I went to an event  in my children’s school and another lady selling greeting cards. I stopped to look at them and,  as I mentioned that I  loved cards, she gave me an invitation/information pack for me to start my on card  business.  
I was amazed to know that one can start a business for as little as  £30. But then, when I think of a South American fable, about a boy who was given an egg and, with forward thinking and determination, he transformed that egg into a fortune by persuading a farmer to hatch it , which he then continued to breed and grow his flock from,  to a commercial level - It might make sense.
I’m tempted  to have a go at the card business. But in real terms, can I sell at all?

Day 24

If , like me, you are trying to return to work, here is a good piece of advice: before you give up applying for a position because you don’t have that  qualification, google it, get informed, ask.
I was checking my favourite  job website last week, as usual, when I found a job that seemed to be the perfect one for me. Except I didn’t have one of the main pre-requisite  they asked: CLAIT.
To be honest I didn’t even know what that was. Only a few days later , after the closing date, browsing the internet I googled it . So, now I know... and so do you. CLAIT(Computer Literacy and Information  Technology)  and ECDL(European Computer Driving License) are almost the same thing.

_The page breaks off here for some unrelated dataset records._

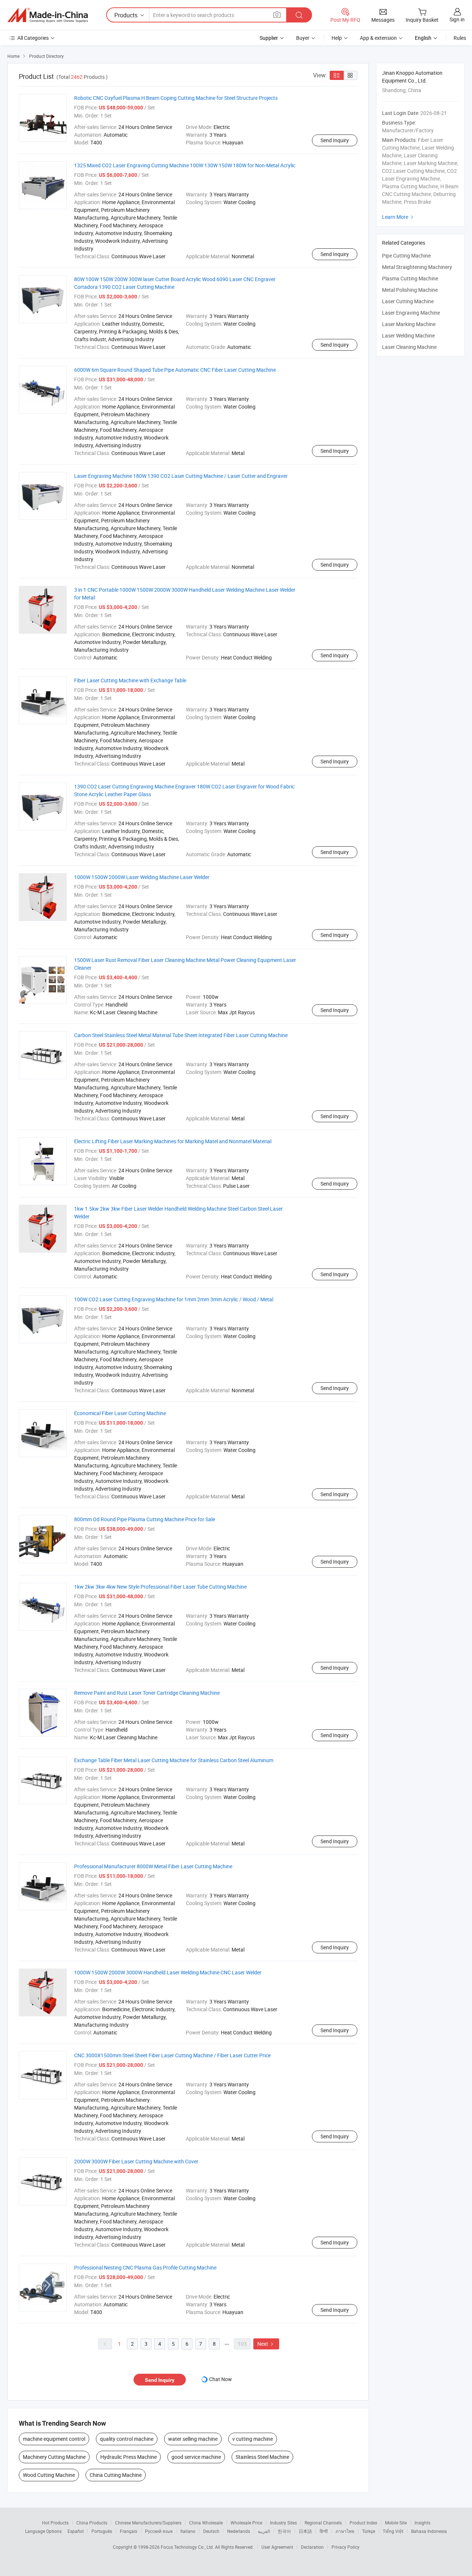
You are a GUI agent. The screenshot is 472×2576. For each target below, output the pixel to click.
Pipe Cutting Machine (406, 255)
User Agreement (277, 2547)
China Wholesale (206, 2523)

ECDL has a wider coverage, I think,  but both mean basic knowledge of IT.   What is so irritating is that I actually have  ECDL.  Damn it !

Thursday 14 April 2011

Day 23 - What to cook?

 This 45 day challenge if nothing made me realise that whatever I decide to do I’ll need a good management approach and a lot of organization.  Simple changes will make my life easier.
For example, everyday I spend about an hour trying  to  decide what I’m going to cook for dinner, another hour or so to prepare  it.  Sometimes by 5pm I have no clue what I’m cooking.  I find it difficult to choose because it needs to be nutritious and balanced and something everybody likes.  For a family of fussy eaters like mine, the choices get very restricted.
Today I made a list of the dishes I normally cook –I  didn’t realised I’ve been cooking the same recipes  week after week , after week. – I need to improve. It took me a few hours searching the cookery books, but   I now have   menu  for at least eight weeks.  Mondays and Fridays – easy food, like spaghetti Bolognese or chicken stroganoff. Mid- week I might risk a more elaborate recipe and weekends – I’m really sorry! - the chef will be completely off.